▸ RECORD SET:
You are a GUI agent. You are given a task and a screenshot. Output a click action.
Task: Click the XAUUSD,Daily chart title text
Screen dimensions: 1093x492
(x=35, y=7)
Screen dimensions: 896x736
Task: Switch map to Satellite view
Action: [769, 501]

▸ THE TASK: An exact copy of the listing is the goal. Transcribe it in full.

▸ ANSWER BOX:
You are a GUI agent. You are given a task and a screenshot. Output a click action.
Task: Click the XAUUSD,Daily chart title text
Screen dimensions: 1093x492
(x=35, y=7)
Screen dimensions: 896x736
Task: Switch map to Satellite view
Action: [769, 501]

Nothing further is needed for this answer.